#### WHAT TO PRODUCE:
Turn the records from the line with "You are a GUI" up to and including the line with "click(224, 58)" into a JSON list of strings, one string per line, skipping blank lines. Leave the pictures out of the list.

#### Data on locating visible targets:
— BEGIN —

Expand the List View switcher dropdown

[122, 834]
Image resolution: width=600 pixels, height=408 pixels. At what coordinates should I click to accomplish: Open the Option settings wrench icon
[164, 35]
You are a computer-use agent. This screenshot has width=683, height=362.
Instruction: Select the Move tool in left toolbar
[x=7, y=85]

— END —
— BEGIN —

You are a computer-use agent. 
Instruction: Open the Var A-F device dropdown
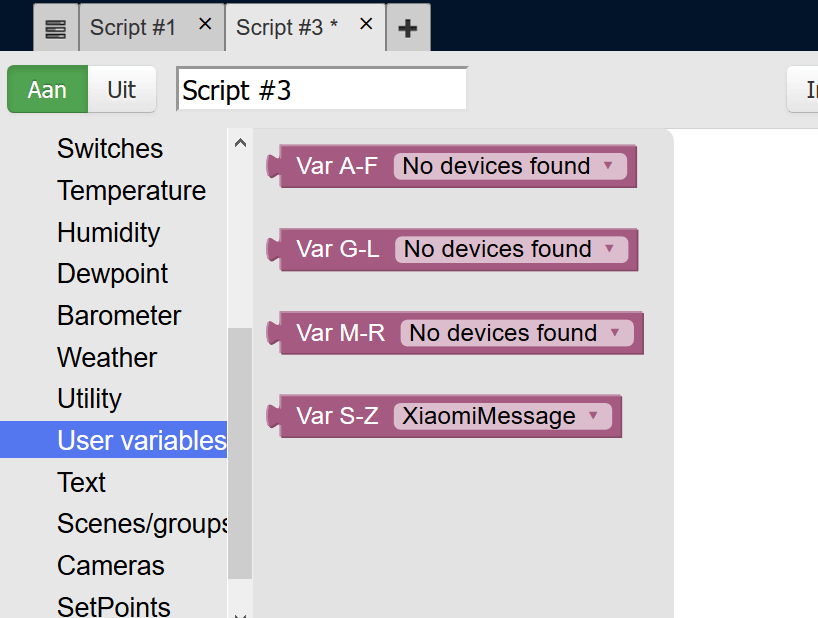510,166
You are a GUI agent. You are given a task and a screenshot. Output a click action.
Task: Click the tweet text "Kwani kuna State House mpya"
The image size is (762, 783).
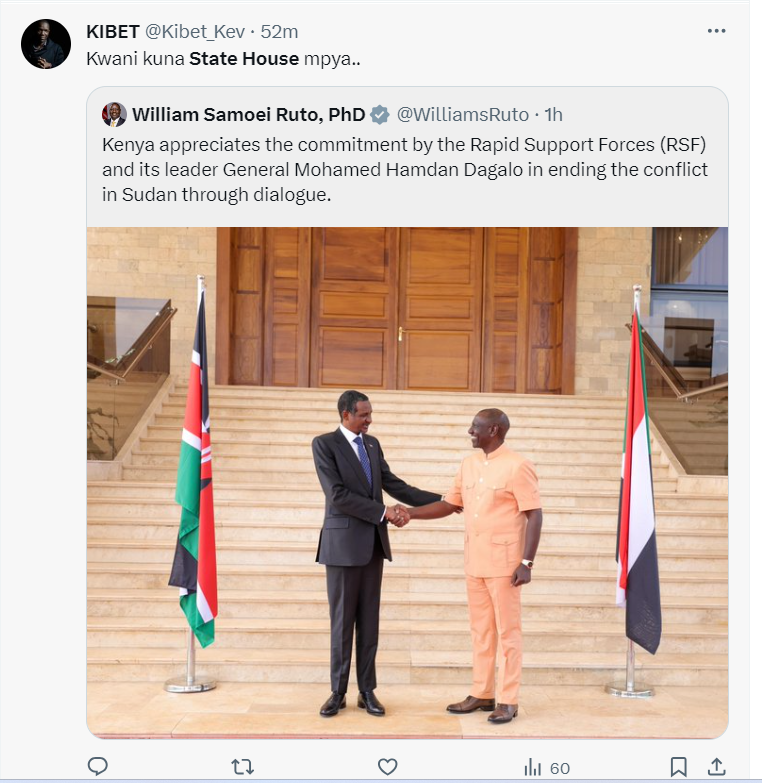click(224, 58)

— END —
— BEGIN —

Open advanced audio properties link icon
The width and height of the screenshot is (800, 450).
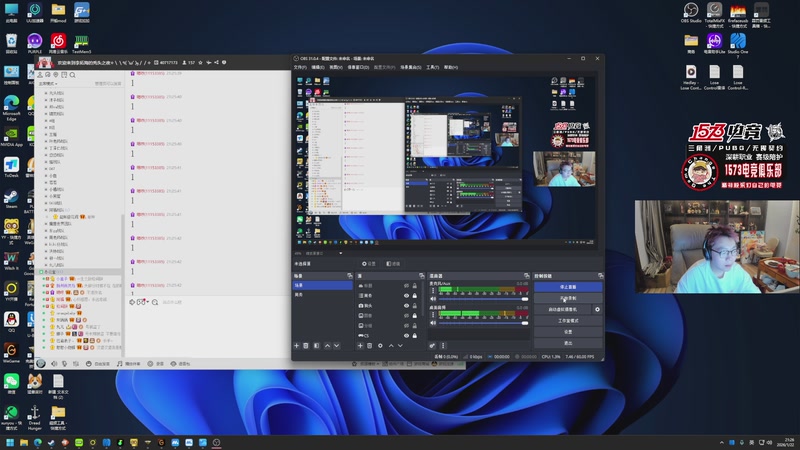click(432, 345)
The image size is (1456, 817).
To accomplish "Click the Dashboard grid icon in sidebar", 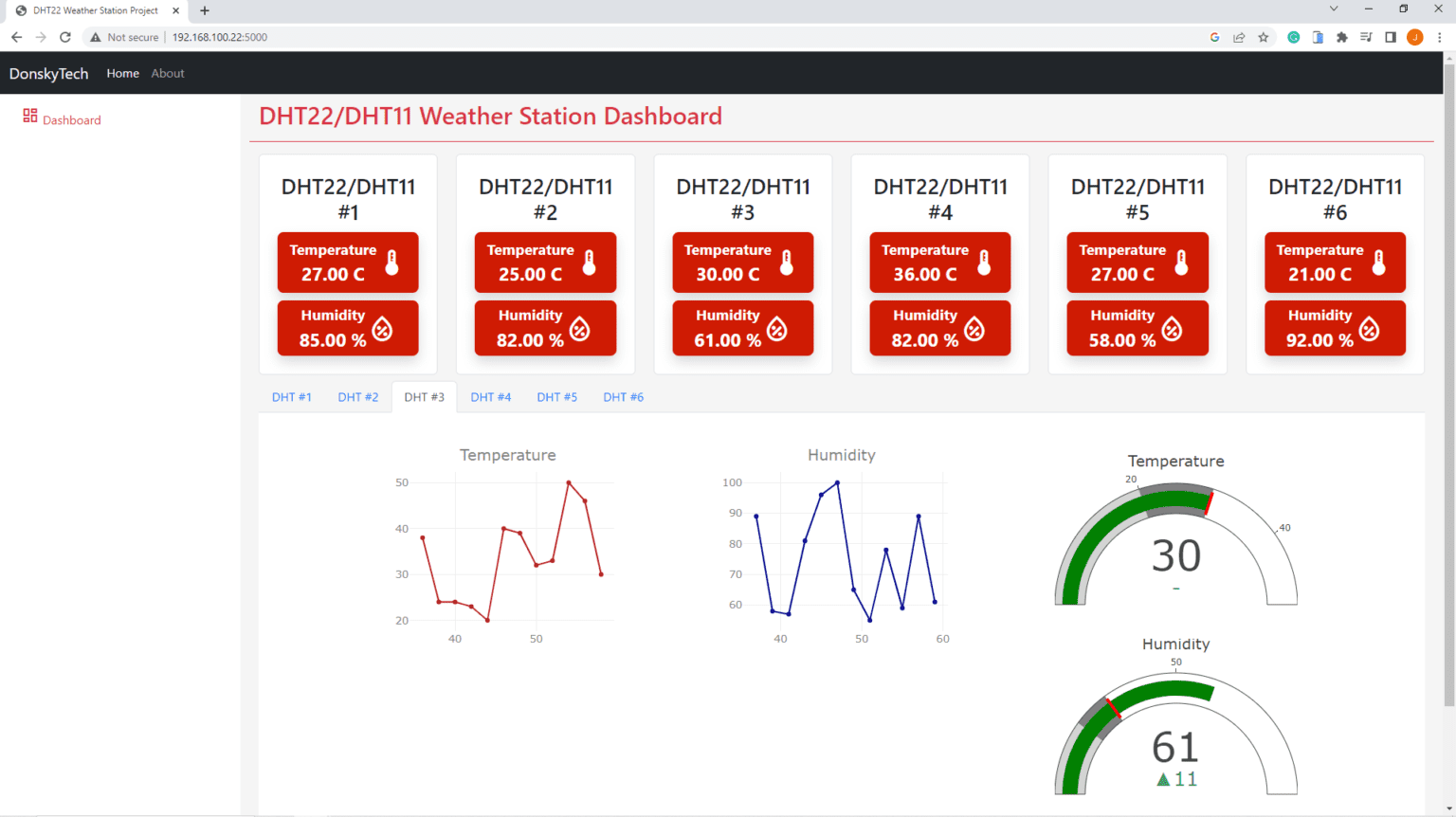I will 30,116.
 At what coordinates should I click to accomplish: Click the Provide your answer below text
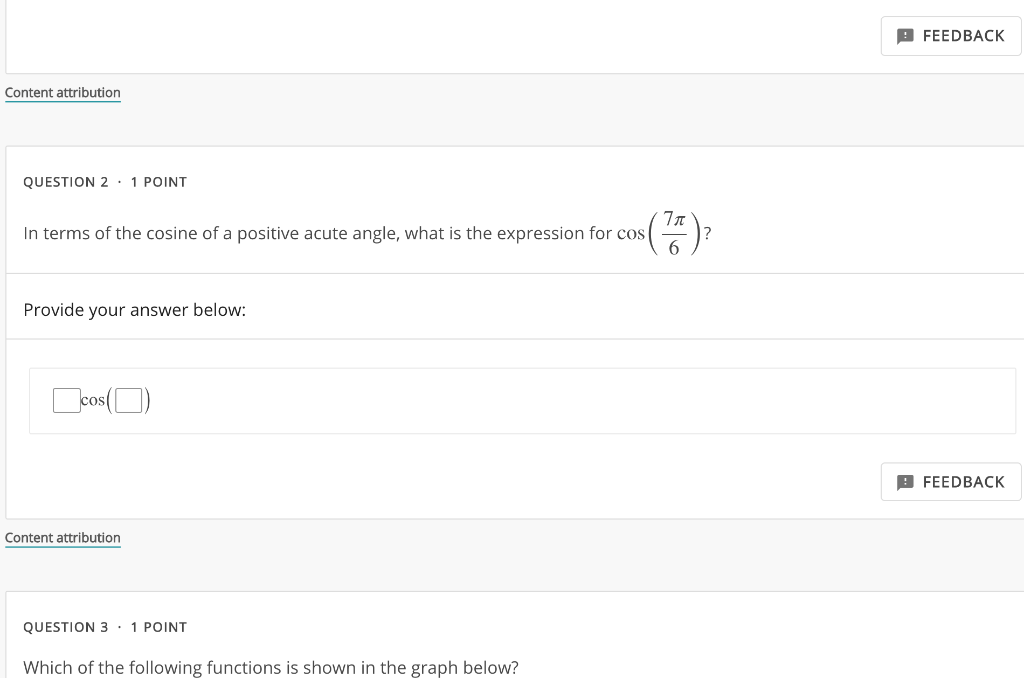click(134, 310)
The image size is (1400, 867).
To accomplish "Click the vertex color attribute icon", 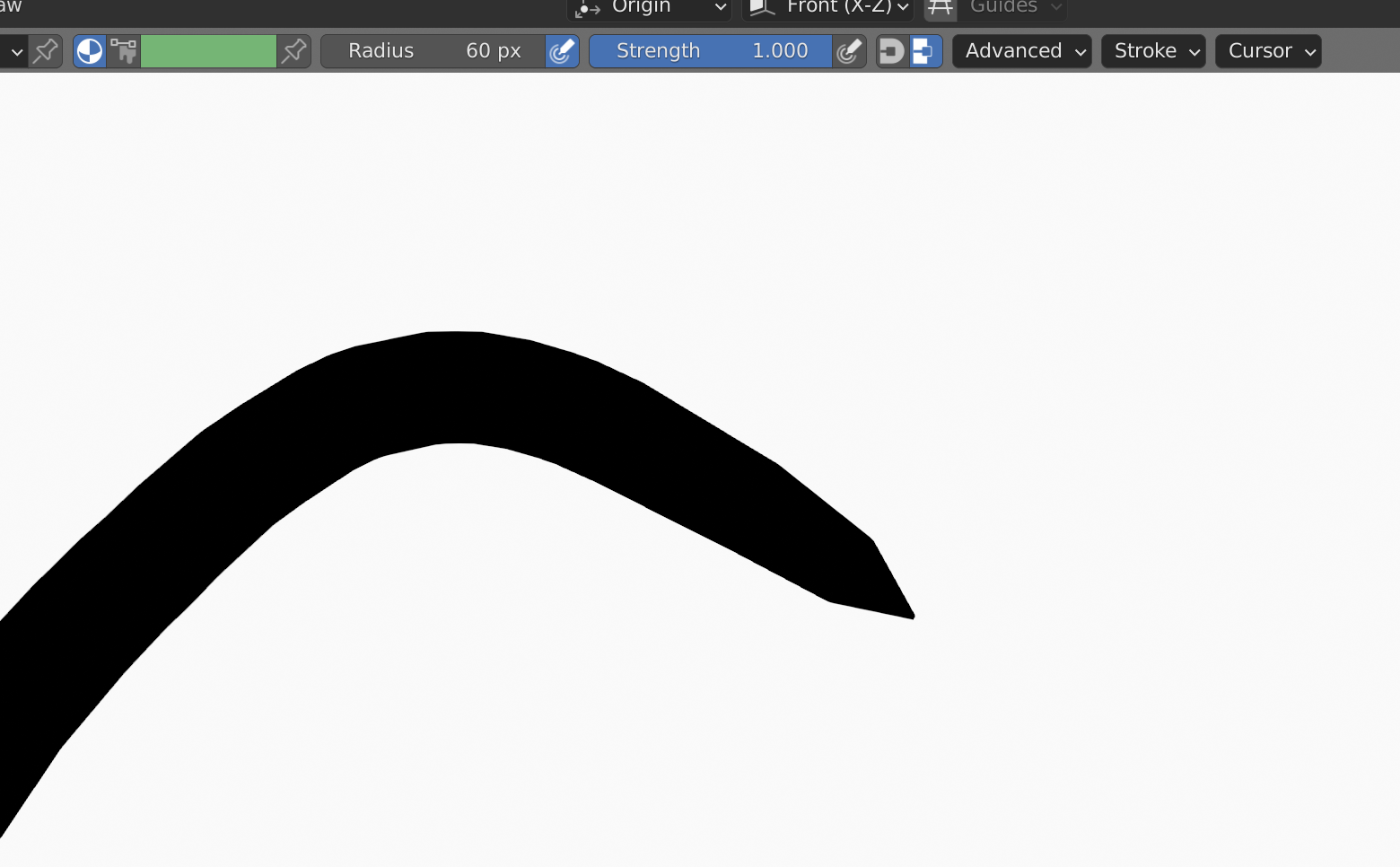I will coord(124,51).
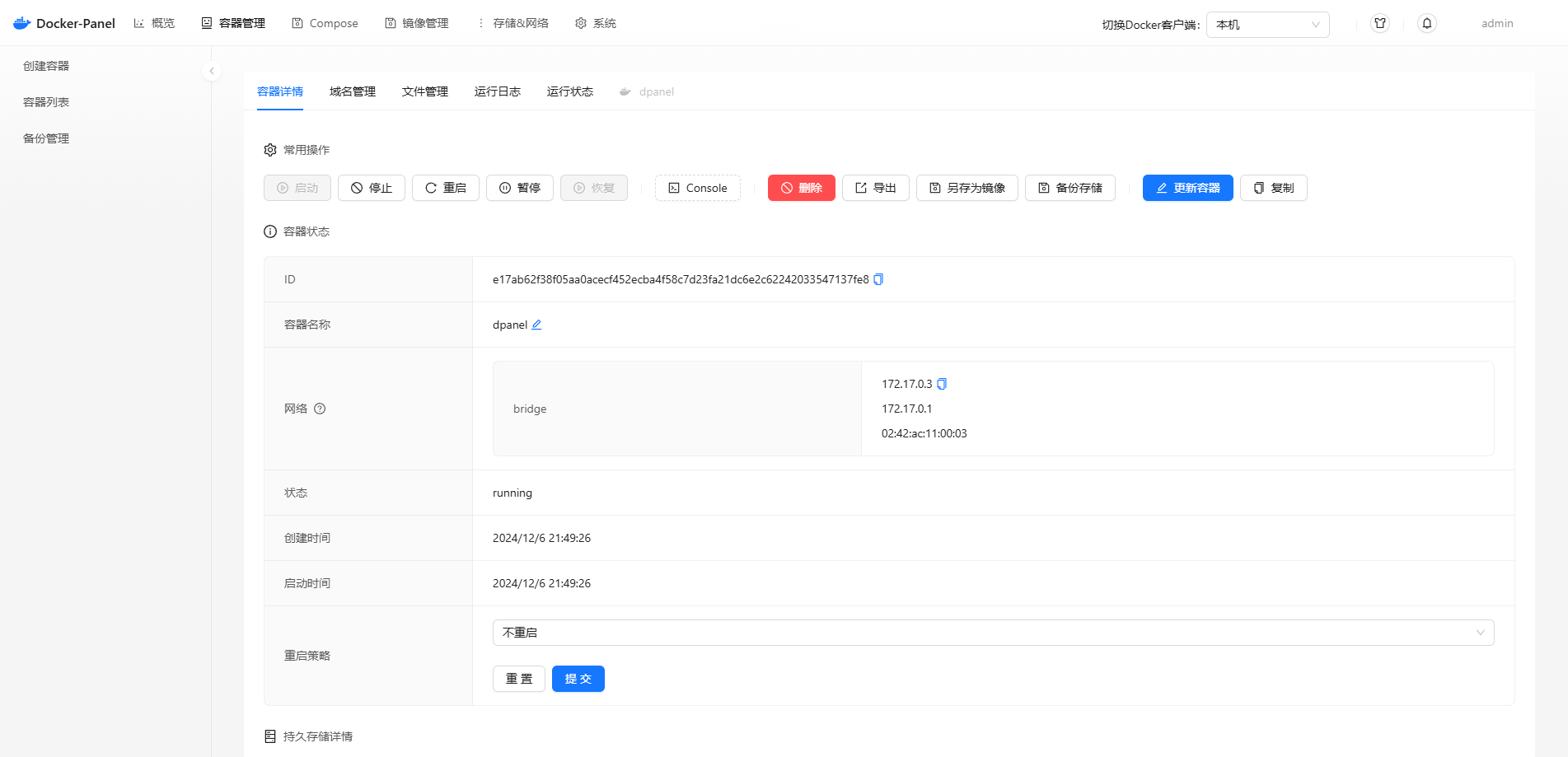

— END —

#### IN RESPONSE:
[
  "You are a GUI agent. You are given a task and a screenshot. Output a click action.",
  "Task: Click the tweet text \"Kwani kuna State House mpya\"",
  "The image size is (762, 783).",
  "click(224, 58)"
]